Set down the records again, keeping each line exactly as it is.

- **Exercise data**
- Opening Delimiter -

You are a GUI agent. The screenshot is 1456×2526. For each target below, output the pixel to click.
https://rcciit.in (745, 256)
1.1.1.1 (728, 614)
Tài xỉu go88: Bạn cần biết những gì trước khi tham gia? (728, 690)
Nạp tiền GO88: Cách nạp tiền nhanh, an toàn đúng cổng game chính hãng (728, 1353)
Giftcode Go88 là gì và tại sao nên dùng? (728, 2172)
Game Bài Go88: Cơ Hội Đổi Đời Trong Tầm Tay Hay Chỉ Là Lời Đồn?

- Closing Delimiter -

- **Task solution**
You are a GUI agent. The screenshot is 1456×2526. For each target below, output the pixel to click.
https://rcciit.in (745, 256)
1.1.1.1 (728, 614)
Tài xỉu go88: Bạn cần biết những gì trước khi tham gia? (728, 690)
Nạp tiền GO88: Cách nạp tiền nhanh, an toàn đúng cổng game chính hãng (728, 1353)
Giftcode Go88 là gì và tại sao nên dùng? (728, 2172)
Game Bài Go88: Cơ Hội Đổi Đời Trong Tầm Tay Hay Chỉ Là Lời Đồn?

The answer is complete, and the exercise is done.